Culture bias:

Cards (7)

  • Universality and bias
    Henrich et al reviewed hundreds of studies in leading psychology journals found that 68% of research pp came from the United States 96% from industrialised nations
    • Suggest that what we know about human behaviour has a strong cultural bias
    • Psychologists routinely claim to have discovered 'facts' about universal human behaviour
  • Universality and bias
    • Henrich et al coined the term WEIRD to describe the group of people most likely to be studied by psychologists Westernised, Educated people from Industrialised, Rich Democracies
    If the norm or standard for a particular behaviour is set by WEIRD people, then the behaviour of those from poorer cultures is inevitably seen as abnormal
  • Ethnocentrism
    Refers to a belief in the superiority of one's own cultural group
    IE: Ainsworth and Bell's Strange Situation criticised as reflecting only the norms and values of what is sometimes called 'Western' culture.

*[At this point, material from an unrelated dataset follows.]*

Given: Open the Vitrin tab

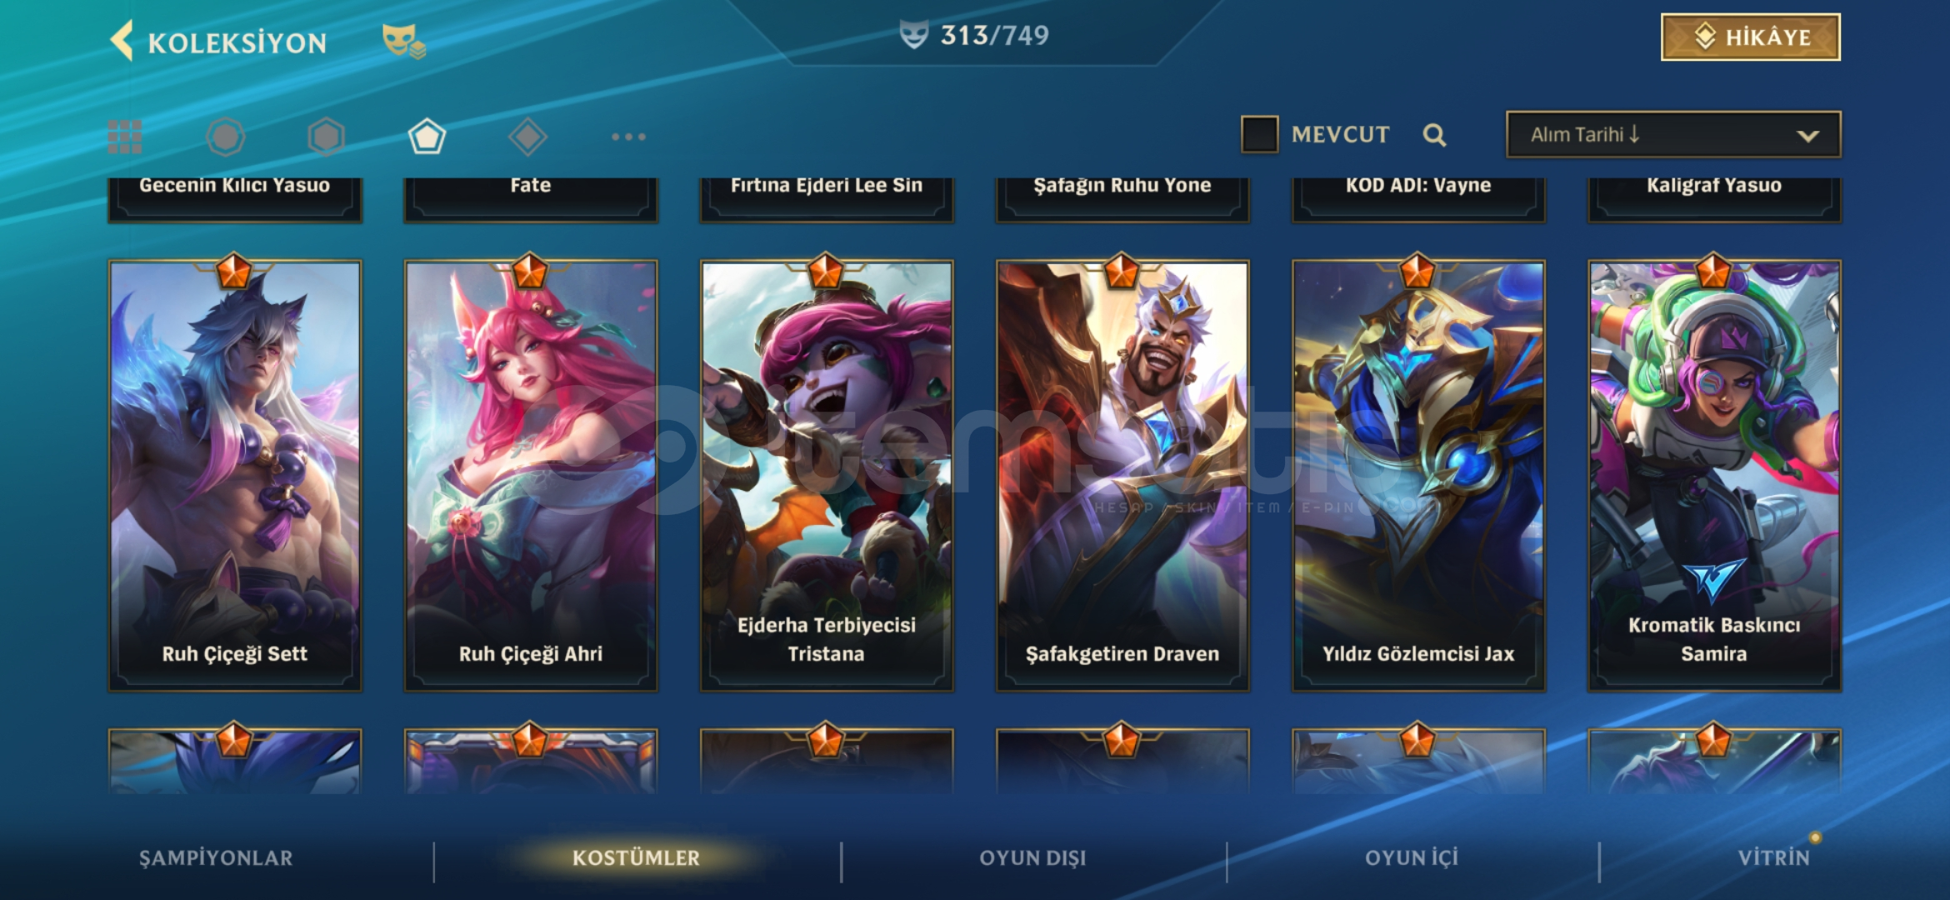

    • Conducted research on attachment type suggesting that ideal' attachment was characterised by the babies showing moderate amounts of distress when left alone by their mother-figure.
  • Ethnocentrism:
    • Led to misinterpretation of child-rearing practices in other countries which were seen to deviate from the American norm
    IE Japanese infants were more likely to be classed as insecurely attached because they showed considerable distress on separation Takahashi. It is likely that this finding was due to the fact that Japanese babies are rarely separated from their mother
  • Cultural relativism
    Berry has drawn a distinction between etic and emic approaches in the study of human behaviour
    • Etic approach looks at behaviour from outside of a given culture and attempts to describe those behaviours as universal.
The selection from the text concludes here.